How Google’s DeepMind System is Revolutionizing Tropical Cyclone Prediction with Rapid Pace

As Tropical Storm Melissa swirled south of Haiti, meteorologist Philippe Papin felt certain it would soon escalate to a monster hurricane.

As the lead forecaster on duty, he forecasted that in a single day the weather system would become a category 4 hurricane and start shifting towards the coast of Jamaica. Not a single expert had previously made this confident forecast for rapid strengthening.

But, Papin possessed a secret advantage: AI technology in the form of the tech giant’s new DeepMind hurricane model – launched for the initial occasion in June. And, as predicted, Melissa evolved into a storm of astonishing strength that ravaged Jamaica.

Increasing Dependence on AI Forecasting

Forecasters are heavily relying upon the AI system. On the morning of 25 October, Papin clarified in his official briefing that the AI tool was a primary reason for his confidence: “Approximately 40/50 Google DeepMind simulation runs indicate Melissa becoming a most intense hurricane. Although I am not ready to predict that strength at this time due to path variability, that is still plausible.

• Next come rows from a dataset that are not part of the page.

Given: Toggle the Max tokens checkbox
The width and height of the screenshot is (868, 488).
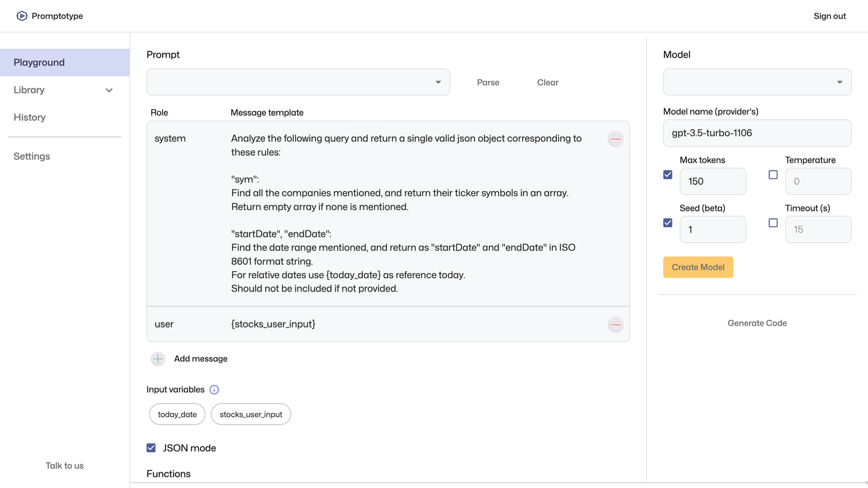Looking at the screenshot, I should tap(668, 175).
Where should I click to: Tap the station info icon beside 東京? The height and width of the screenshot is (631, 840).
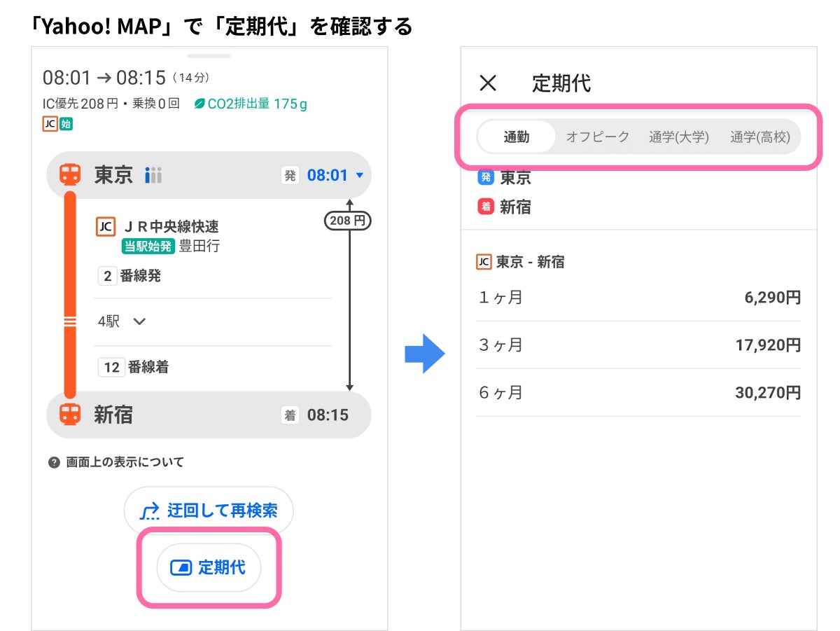pos(153,175)
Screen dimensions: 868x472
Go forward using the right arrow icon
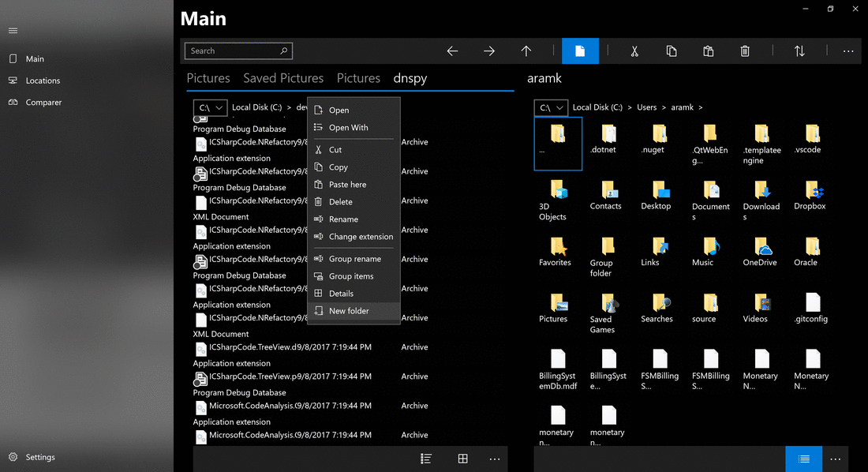tap(488, 51)
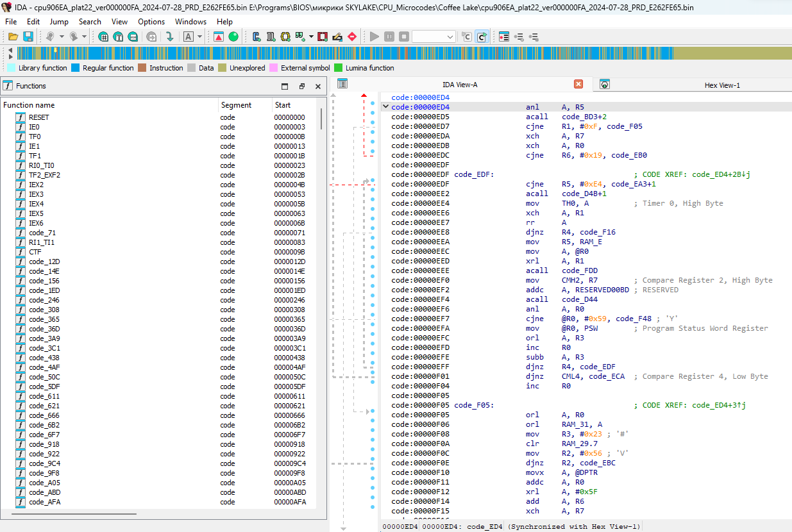792x532 pixels.
Task: Open the text search 'A' dropdown arrow
Action: coord(200,37)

“It appears likely that a period of quick strengthening will occur as the system moves slowly over very warm sea temperatures which represent the highest oceanic heat content in the whole Atlantic basin.”

Outperforming Traditional Systems

Google DeepMind is the pioneer AI model focused on tropical cyclones, and now the first to outperform traditional meteorological experts at their own game. Across all 13 Atlantic storms this season, the AI is the best – surpassing human forecasters on track predictions.

Melissa eventually made landfall in Jamaica at maximum intensity, among the most powerful coastal impacts ever documented in nearly two centuries of data collection across the Atlantic basin. Papin’s bold forecast likely gave people in Jamaica extra time to prepare for the catastrophe, potentially preserving lives and property.

The Way The System Functions

Google’s model works by spotting patterns that conventional lengthy scientific weather models may miss.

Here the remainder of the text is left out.